SUPPLIED TEXT:
________________________
RN | ET Student
“Women are supposed to be very calm generally: but women feel just as men feel; they need exercise for their faculties, and a field for their efforts, as much as their brothers do; they suffer from too rigid a restraint, to absolute a stagnation, precisely as men would suffer; and it is narrow-minded in their more privileged fellow-creatures to say that they ought to confine themselves to making puddings and knitting stockings, to playing on the piano and embroidering bags. It is thoughtless to condemn them, or laugh at them, if they seek to do more or learn more than custom has pronounced necessary for their sex.”
-Charlotte Brontë, Jane Eyre
In a dim basement of Haworth, England, I sat in awed silence as I listened to a dismal narrative of the tragic events and circumstances that comprised the lives of the Brontës, who had lived and written in the parsonage above us. Constantly surrounded by the bleak realities of death and disease, it is nothing short of a miracle that the spark of imagination was not completely extinguished in the Brontë family. But it was not.
Charlotte Brontë’s father, Patrick Brontë, was dedicated to teaching his daughters as much as he possibly could, and he never distinguished between his male and female children in the way he administered this education. They grew up reading and writing stories, and they were encouraged in their curiosity about the world around them. From early ages, all three of the Brontë sisters were extremely intelligent and had an extraordinary gift for writing.
________________________
PROVIDED MATERIAL:
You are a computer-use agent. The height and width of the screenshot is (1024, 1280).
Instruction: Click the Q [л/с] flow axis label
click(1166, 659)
________________________
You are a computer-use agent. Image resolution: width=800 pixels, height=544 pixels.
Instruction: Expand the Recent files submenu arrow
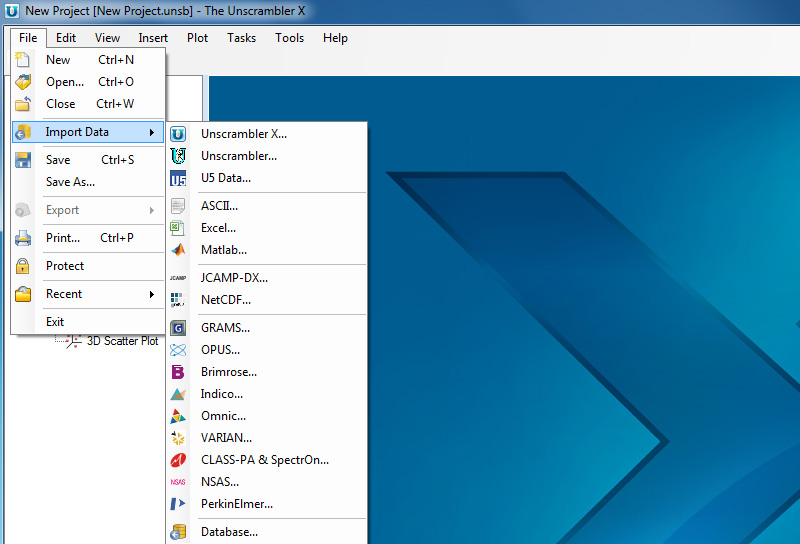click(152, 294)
________________________
TASK A: Decide whether each statement agrees with the text on the Brontës, answering yes or no and quoting the words of the text that settle it: (i) Patrick Brontë educated his sons and daughters differently; (ii) the narrator heard the account of the Brontës' lives in a basement in Haworth; (iii) the Brontë children were encouraged in their curiosity about the world.
TASK B: Write what comes next in the text on the Brontë family, starting after its final sentence.
The records have no connection to the text on the Brontës.

ANSWER SPACE A:
(i) No: "he never distinguished between his male and female children in the way he administered this education."
(ii) Yes: "In a dim basement of Haworth, England, I sat in awed silence as I listened to a dismal narrative."
(iii) Yes: "they were encouraged in their curiosity about the world around them."

ANSWER SPACE B:
Despite this natural curiosity and talent, however, Charlotte Brontë lived in a world that sought to stifle her pursuit of knowledge and excellency in literature. Burdened by tragedy, she persisted in writing, but her efforts were still rejected by those who couldn’t see past her feminine exterior.
Upon reading Charlotte Brontë’s Jane Eyre in my spare time a few years ago, I had the distinct impression that the words must have proceeded from a fierce and resilient soul. Brontë’s work is charged with defiant, independent energy, and her heroine dares the world to question her self-sufficiency. Now, as I stand in the room where the fruits of her imagination came to life, I realize how deeply I admire this woman: Charlotte Brontë, possessor of a prolific spirit that refused to be suppressed by doubt or dire circumstance.